The bulk of Blueprint classroom students took Practice Exam #1 this past weekend. (If you skipped it, you’re getting off on the wrong foot, friend. You really ought to have that guy in the bag before you set foot in the door tonight or tomorrow!) The most common reaction to seeing the first practice exam score is, for most students, a fairly horrifying experience. Most students prepare themselves to do poorly, and then they do significantly worse than that.
Was this your experience? If it was, there’s no need to freak out.
Although, freaking out is at least part of the point. Let me explain. We give students a practice exam right out of the gate before the first lesson for two reasons. The nice reason is that we want you to be familiar with the basic format of the exam and what’s being tested. Because the LSAT is far different than any other standardized exam – it’s the only one that tests logic and argumentation, as far as I know – most students aren’t really aware what’s coming at them.
The second, less pleasant explanation for this frontal practice exam assault is to scare you. Many students think they’re going to study for this exam like they did for the SAT or like one would for the GRE or any other similar exam that tests math and verbal skills, which is to say whenever they get around to it. That works with other exams because other exams test skills you already have to some extent. Not so with the LSAT.
Instead, you’re doing nothing short of rewiring your brain when you take the LSAT. This is, for most people, not something that happens overnight. So, when you see that score that was way below the score you thought was the worst-case scenario, you are terrified into allotting the proper time and seriousness the test requires.

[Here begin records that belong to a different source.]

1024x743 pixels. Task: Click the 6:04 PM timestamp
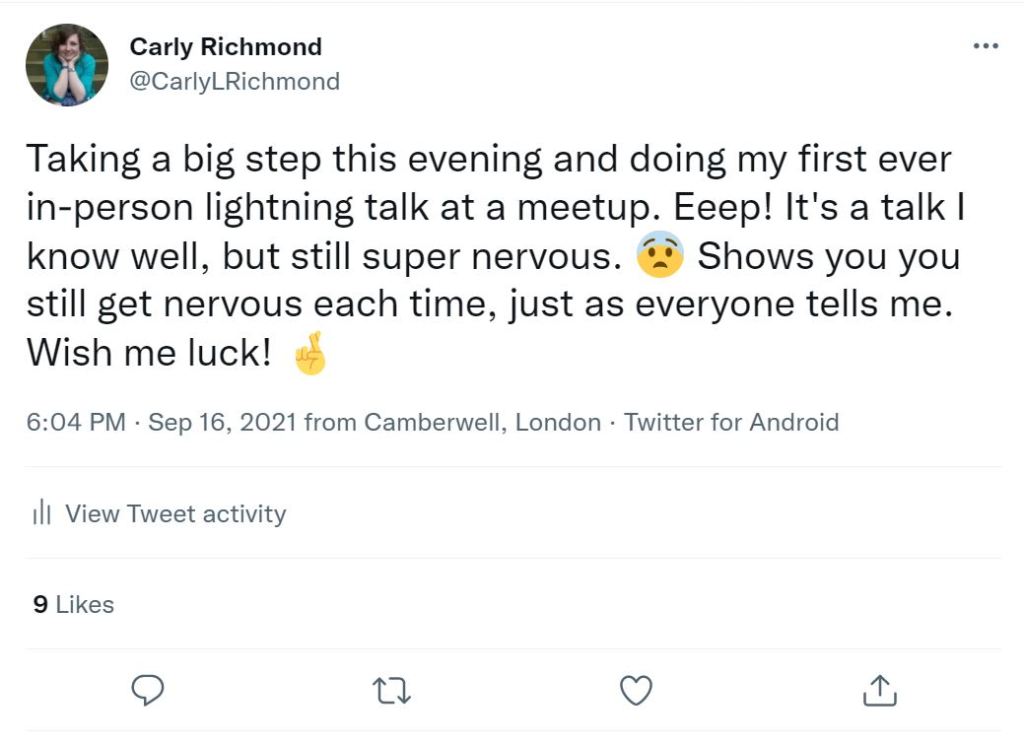(76, 422)
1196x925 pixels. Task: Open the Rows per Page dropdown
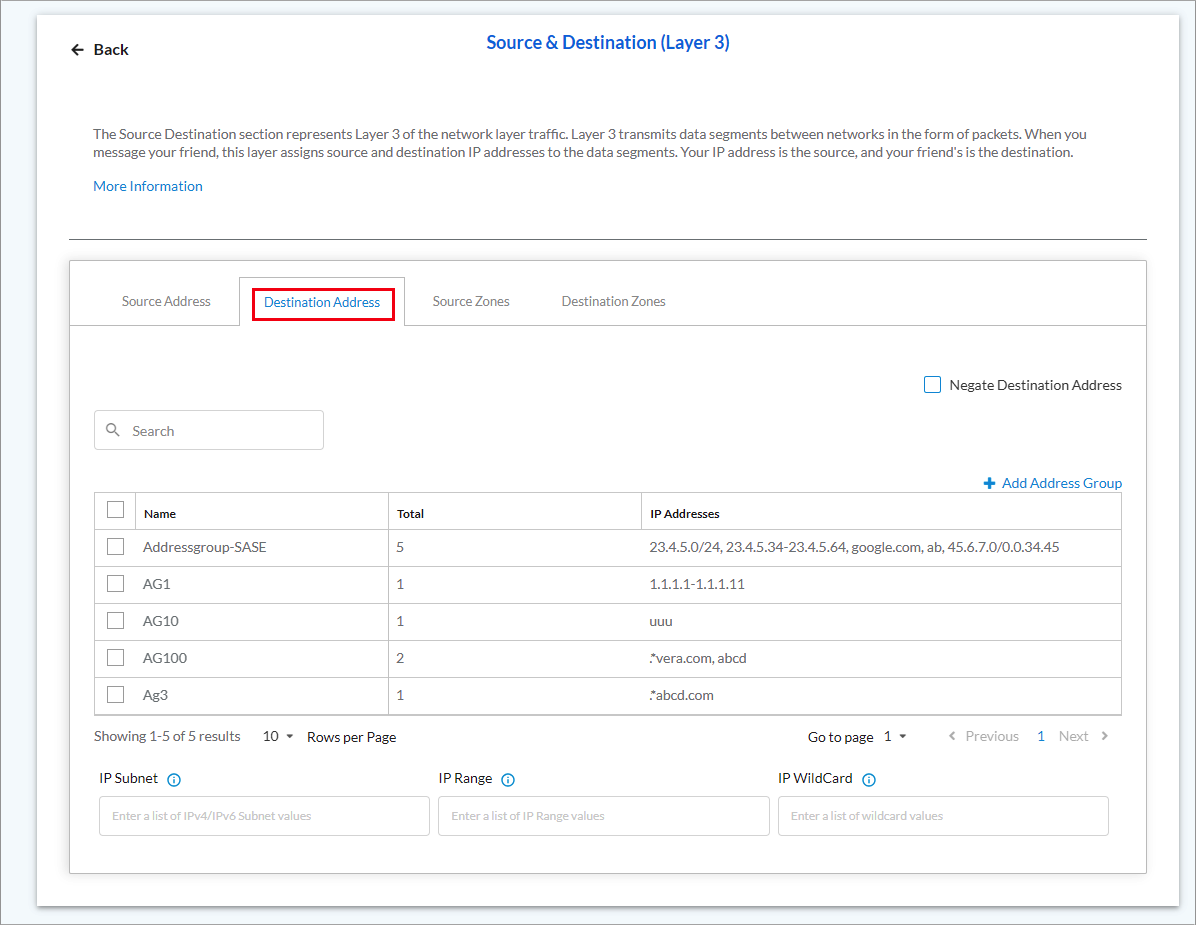pyautogui.click(x=279, y=736)
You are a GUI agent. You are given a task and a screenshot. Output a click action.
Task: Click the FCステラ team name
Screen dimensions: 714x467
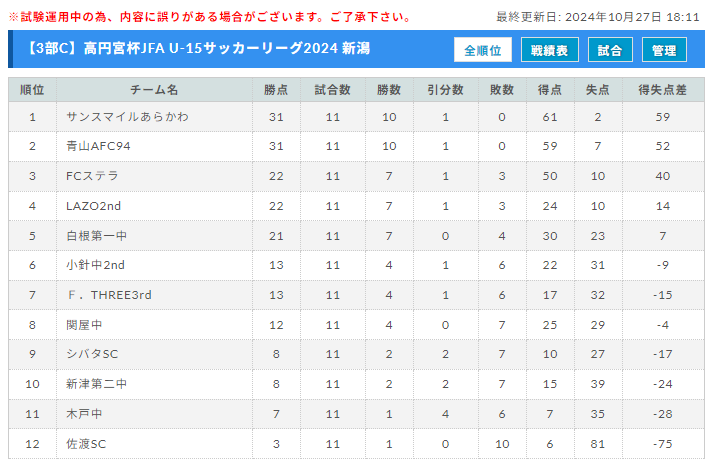[x=92, y=176]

So, what to do with all of this? Well, we’ve done a number of posts on practice exams, not to mention a video or two as well. You can rifle through that stuff, but what you’ll find is mostly the same. For your first practice exam, there’s nothing you ought to do in response. Even for the next two or three practice exams, you needn’t be to worried about progress. It’s only toward the end – Practice Exam #5 and #6, really – that you’re really trying to put up your test day score, or something close to it. For the most part, the practice exam is just a tool to gauge progress early on and to fine tune strategy later on.
All this is to say that your first practice exam serves its purpose if you walk into Lesson 1 knowing a little bit about what the LSAT looks like and with a healthy bit of motivation to study hard.